Billing Methodology:
UOL Service Costs for Corporate Development Services will be the cost to UOL of each employee (including salary, bonus, and other compensation, insurance, benefits and taxes, but excluding stock based compensation) engaged full-time in providing the services (based on 40 hour work week) or, if less than full-time, a percentage of that cost, in each case based on the number of hours worked or percentage (reasonable approximation) of time spent.
Miscellaneous overhead expenses such as those for supplies, office equipment, cell phone and other miscellaneous expenses will be allocated on a basis similar to that determined for the Corporate Development Services and charged as a percentage of allocated employee costs.
Travel and related expenses that are fairly attributable to CMC will be charged or allocated directly to CMC.
Services performed by a subcontractor or outside service provider on CMC's behalf, will be billed directly to CMC where feasible; otherwise, the compensation or consideration will be allocated in good faith to CMC in the exercise of UOL's reasonable discretion.
Termination of Corporate Services:
Either Party may terminate the Corporate Development Services at any time upon notice in writing to the other Party of not less than ninety (90) days.
SCHEDULE VIII
Web Analytic Services
Services:
CMC will provide Web Analytic Services to UOL, including managing the vendor relationship with Omniture and supporting the use of its SiteCatalyst web analytics products at UOL. Services will include end user account administration (set up, security, password resets), questions on reports and reporting results, the communication of system best practices and the exploration of business requirements for future tool enhancements.
Billing Methodology:
CMC Service Costs for Web Analytic Services will be a flat fee of $2,500 per month, based on the anticipated percentage of time to be spent by three CMC employees providing the Web Analytic Services. CMC Service Costs are subject to adjustment by mutual agreement of the Parties if the anticipated amount of time to provide the Web Analytic Services materially changes.
Travel and related expenses that are fairly attributable to UOL will be charged or allocated directly to UOL.
Services performed by a subcontractor or outside service provider on UOL's behalf will be billed directly to UOL where feasible; otherwise, the compensation or consideration will be allocated in good faith to UOL in the exercise of CMC's reasonable discretion.

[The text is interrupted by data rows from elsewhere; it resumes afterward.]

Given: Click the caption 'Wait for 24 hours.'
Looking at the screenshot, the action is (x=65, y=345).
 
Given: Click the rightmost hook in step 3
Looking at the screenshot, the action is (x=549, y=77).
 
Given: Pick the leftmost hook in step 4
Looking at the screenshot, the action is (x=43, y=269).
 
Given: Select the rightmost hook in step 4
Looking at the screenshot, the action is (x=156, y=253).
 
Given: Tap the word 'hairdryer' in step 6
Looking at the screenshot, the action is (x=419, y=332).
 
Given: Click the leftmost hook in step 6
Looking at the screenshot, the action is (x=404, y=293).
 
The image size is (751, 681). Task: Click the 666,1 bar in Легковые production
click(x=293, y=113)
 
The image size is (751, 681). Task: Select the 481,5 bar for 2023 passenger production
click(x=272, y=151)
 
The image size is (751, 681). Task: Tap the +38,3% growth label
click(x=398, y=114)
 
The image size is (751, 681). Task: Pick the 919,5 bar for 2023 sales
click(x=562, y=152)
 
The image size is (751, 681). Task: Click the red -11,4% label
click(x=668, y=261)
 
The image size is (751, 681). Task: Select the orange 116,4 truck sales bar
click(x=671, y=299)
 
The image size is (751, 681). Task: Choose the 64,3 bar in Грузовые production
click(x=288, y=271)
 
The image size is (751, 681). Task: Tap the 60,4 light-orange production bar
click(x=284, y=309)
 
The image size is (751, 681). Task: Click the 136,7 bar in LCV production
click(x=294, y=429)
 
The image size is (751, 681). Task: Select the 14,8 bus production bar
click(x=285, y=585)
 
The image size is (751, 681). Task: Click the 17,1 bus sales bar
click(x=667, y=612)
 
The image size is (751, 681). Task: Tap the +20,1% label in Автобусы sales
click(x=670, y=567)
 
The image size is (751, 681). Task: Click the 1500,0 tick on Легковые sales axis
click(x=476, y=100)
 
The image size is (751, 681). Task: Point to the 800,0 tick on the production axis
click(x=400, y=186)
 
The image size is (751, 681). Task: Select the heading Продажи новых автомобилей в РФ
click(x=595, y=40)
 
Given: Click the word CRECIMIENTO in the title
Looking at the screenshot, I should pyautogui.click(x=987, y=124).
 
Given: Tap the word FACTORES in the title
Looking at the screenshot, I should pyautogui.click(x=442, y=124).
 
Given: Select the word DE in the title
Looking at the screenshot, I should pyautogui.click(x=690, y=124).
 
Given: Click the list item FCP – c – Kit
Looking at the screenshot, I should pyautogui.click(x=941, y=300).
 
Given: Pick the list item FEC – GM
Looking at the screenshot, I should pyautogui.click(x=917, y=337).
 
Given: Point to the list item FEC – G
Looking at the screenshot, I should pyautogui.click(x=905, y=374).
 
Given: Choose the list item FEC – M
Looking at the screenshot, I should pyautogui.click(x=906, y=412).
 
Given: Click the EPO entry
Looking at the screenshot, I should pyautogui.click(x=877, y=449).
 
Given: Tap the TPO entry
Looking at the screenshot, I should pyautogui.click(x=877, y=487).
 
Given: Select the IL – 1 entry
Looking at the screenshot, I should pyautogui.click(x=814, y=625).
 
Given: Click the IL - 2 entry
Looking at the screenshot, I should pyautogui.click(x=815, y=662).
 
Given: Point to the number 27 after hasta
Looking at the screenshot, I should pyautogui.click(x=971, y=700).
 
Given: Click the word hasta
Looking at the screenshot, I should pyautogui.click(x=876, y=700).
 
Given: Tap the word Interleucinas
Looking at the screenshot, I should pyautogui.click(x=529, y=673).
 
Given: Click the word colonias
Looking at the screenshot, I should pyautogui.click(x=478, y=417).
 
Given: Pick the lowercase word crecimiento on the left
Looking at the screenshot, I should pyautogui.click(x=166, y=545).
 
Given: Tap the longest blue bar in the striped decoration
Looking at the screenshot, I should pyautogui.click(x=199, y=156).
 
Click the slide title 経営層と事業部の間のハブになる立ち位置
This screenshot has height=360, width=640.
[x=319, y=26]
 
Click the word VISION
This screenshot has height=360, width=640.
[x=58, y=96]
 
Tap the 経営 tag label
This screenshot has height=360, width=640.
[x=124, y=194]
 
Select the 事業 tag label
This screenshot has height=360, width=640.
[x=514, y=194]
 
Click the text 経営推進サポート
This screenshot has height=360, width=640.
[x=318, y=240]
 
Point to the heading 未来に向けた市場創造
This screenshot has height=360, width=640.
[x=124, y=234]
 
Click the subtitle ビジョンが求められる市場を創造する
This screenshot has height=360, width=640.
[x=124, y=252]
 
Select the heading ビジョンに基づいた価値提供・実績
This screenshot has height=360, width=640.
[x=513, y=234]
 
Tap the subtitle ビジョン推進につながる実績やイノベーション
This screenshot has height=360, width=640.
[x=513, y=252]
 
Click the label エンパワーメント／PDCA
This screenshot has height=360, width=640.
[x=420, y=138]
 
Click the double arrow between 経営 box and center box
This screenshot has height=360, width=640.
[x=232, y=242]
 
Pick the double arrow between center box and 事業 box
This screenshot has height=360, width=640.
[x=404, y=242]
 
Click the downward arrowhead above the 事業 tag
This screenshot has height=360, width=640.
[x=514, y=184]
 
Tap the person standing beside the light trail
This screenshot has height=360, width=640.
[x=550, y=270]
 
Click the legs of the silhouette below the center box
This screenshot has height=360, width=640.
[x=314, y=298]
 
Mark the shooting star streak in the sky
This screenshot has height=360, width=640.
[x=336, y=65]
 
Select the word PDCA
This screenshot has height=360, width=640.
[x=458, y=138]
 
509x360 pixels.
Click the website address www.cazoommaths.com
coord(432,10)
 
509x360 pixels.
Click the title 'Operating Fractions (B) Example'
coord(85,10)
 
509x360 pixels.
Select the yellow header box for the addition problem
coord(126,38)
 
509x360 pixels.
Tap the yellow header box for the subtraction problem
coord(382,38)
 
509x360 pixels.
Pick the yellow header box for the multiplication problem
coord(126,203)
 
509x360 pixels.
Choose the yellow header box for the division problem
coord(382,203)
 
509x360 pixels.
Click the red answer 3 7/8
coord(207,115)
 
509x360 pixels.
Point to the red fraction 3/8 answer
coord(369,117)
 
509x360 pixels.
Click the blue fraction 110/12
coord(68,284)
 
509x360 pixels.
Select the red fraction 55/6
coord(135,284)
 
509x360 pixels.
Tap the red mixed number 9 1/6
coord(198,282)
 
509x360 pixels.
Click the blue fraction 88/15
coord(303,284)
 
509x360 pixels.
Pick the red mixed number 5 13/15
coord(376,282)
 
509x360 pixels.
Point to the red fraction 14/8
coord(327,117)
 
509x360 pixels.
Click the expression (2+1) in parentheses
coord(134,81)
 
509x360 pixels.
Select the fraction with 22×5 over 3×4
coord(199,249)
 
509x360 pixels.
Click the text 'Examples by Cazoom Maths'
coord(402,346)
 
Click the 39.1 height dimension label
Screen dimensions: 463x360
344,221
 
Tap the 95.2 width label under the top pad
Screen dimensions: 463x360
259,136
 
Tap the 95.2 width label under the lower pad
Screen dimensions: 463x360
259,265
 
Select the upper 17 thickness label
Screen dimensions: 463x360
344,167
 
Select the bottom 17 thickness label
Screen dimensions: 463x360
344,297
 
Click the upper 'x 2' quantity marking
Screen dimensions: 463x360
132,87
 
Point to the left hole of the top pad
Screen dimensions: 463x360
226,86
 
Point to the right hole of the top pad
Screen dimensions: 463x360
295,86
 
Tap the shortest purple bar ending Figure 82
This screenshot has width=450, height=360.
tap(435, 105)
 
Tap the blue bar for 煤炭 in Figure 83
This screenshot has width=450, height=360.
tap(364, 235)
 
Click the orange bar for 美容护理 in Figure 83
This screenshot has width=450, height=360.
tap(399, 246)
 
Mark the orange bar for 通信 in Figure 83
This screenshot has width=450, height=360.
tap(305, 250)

Termination of Web Analytic Services:
Either Party may terminate the Web Analytic Services at any time upon notice in writing to the other Party of not less than ninety (90) days.
SCHEDULE IX
Co-Marketing Services
Services:
From time to time, UOL and CMC may agree to market or promote each other's services on their respective Web sites and properties on such terms and conditions as the parties may then negotiate and agree. Currently the Parties have various co-registration and advertising placements on one another's properties, all of which are currently immaterial. To the extent the Parties agree to market one another's services, such agreements shall be on substantially the terms that the Parties generally provide similar services to third parties.
Billing Methodology:
Depending on the service being provided, the consideration may be a bounty, a flat fee, a percentage payment, barter arrangement or such other payment structure as the parties may determine.
Termination of Co-Registration Services:
Following the Initial Term, either Party may terminate the Co-Marketing Services at any time upon notice in writing to the other Party of not less than thirty (30) days.